───── Exercise data ─────

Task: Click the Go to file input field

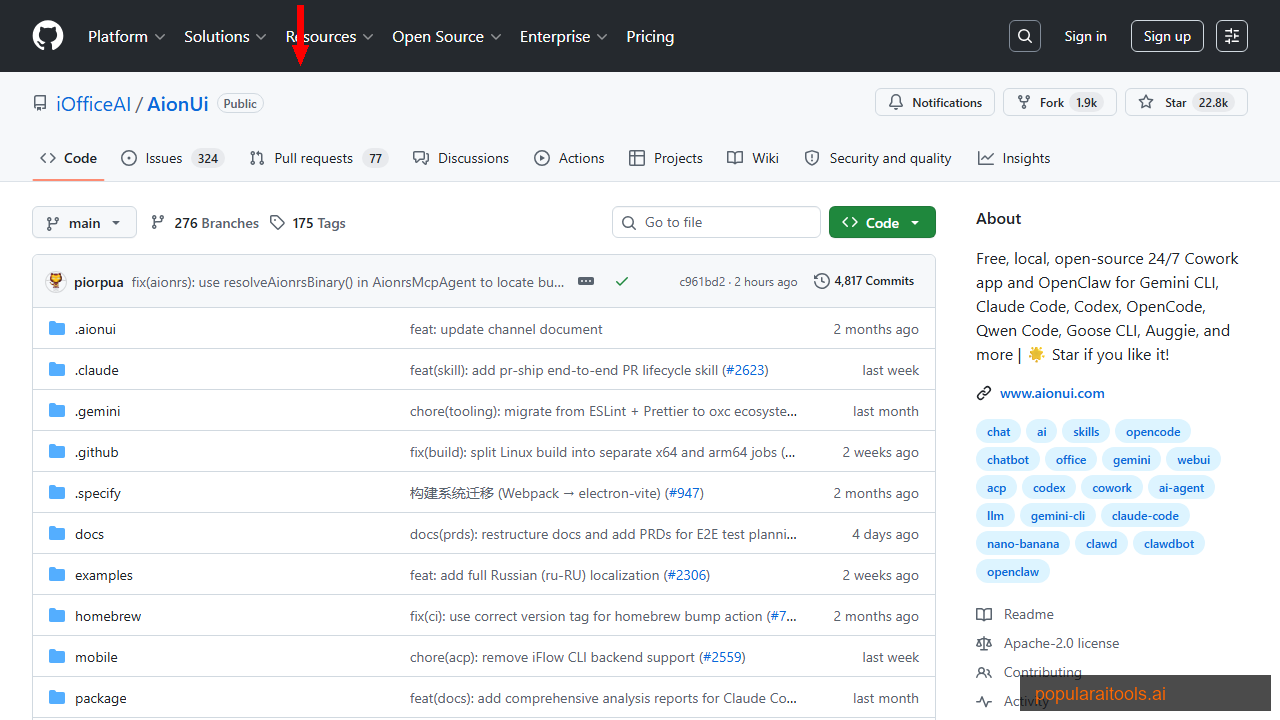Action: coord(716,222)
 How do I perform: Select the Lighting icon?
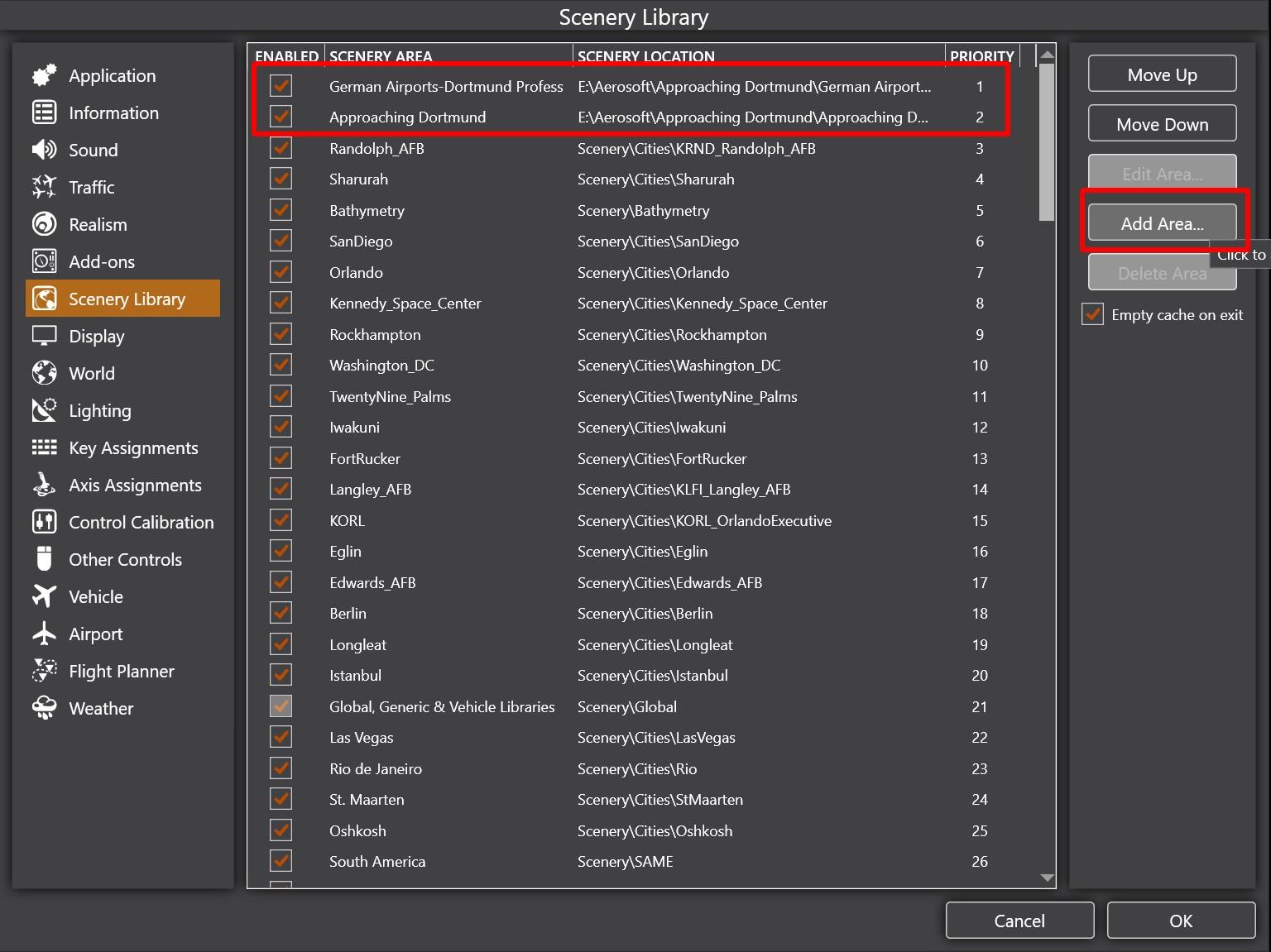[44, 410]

─────
───── Exercise data ─────

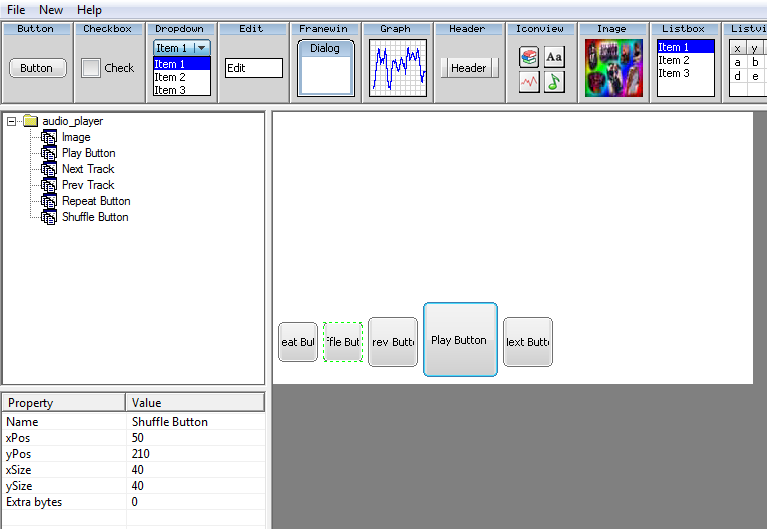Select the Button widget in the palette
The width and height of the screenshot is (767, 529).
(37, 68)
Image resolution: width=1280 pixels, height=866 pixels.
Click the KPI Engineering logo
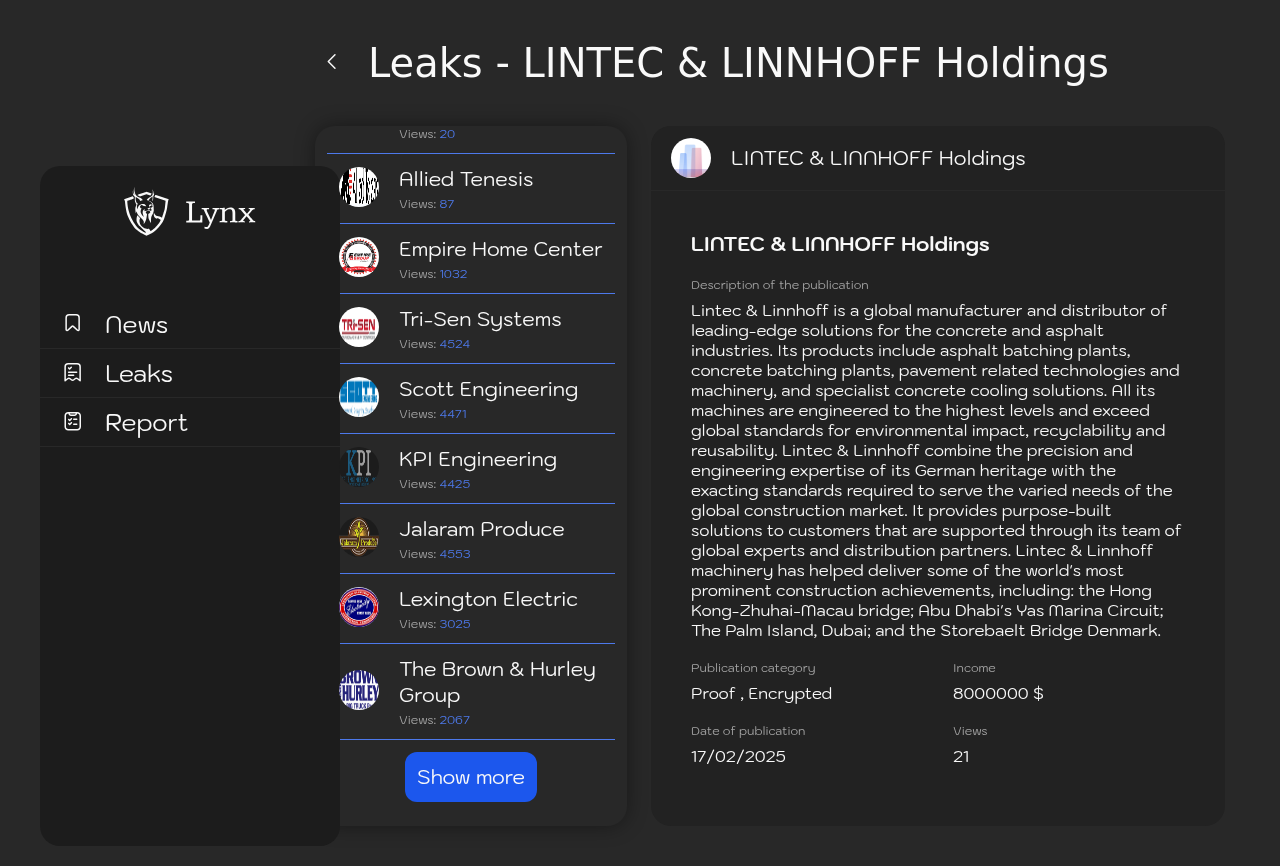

─────
───── Exercise data ─────

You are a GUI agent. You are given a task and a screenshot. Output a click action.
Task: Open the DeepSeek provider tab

─────

List every line above that contains the string "screenshot", copying each one in full. Case counts.

The width and height of the screenshot is (767, 529).
You are a GUI agent. You are given a task and a screenshot. Output a click action.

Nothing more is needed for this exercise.